* **Questions to answer**
- A) According to the article, how old was Zara when she died?
- B) Please extract the part of the article from "SIDS: Baby dies" up to and including "never heard before.".

* **Passage for review**
SIDS: Baby dies in portable bed, parents warn to others



When Carly Wowk held her baby’s blue and soft, limp body she screamed a sound she had never heard before.

The 20-year-old had put little Zara down for an afternoon nap, but less than two hours later her precious girl had suffocated.

“My partner started doing CPR and working on her on the floor,” Carly tells Kidspot.

“I was screaming, I don’t know how to explain the noise coming out of my mouth, but I’ve never heard it before and never want to hear it again.

“I was screaming and crying at the same time, with no tears.”

Zara was just two months and five days old when she died on November 19, 2015 from asphyxiation – while sleeping in a bed that Carly wants taken off the market.



Little Zara passed away at just two months of age. Picture: Carly Wowk. 


“If I hadn’t used [that bed] Zara would still be here. She would be walking and celebrating her first birthday next week and getting her first cake, instead we will be going to her gravesite and releasing balloons, it’s a horrible tragedy,” she said.

“She started smiling at three weeks old but she honestly was given a certain number of days from birth. So I take it as a gift that I got to enjoy her smile for so long.”

Zara’s last day of life

When Carly put Zara down for her sleep at 2pm, she decided to have a quick sleep on the lounge, while her brother looked after Zara’s older sister Aaliyah, now three.

“You sleep when the baby sleeps. I thought I would close my eyes for ten minutes, but my partner got home from work and woke me up at 3.30pm,” she says.

* **Supplied data**
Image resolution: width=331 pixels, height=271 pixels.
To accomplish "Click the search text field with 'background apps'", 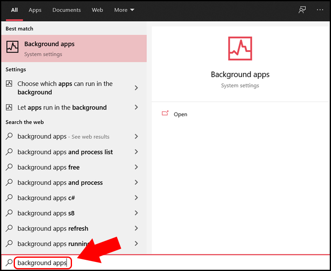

* **Your responses**
- A) Two months and five days old.

- B)
SIDS: Baby dies in portable bed, parents warn to others



When Carly Wowk held her baby’s blue and soft, limp body she screamed a sound she had never heard before.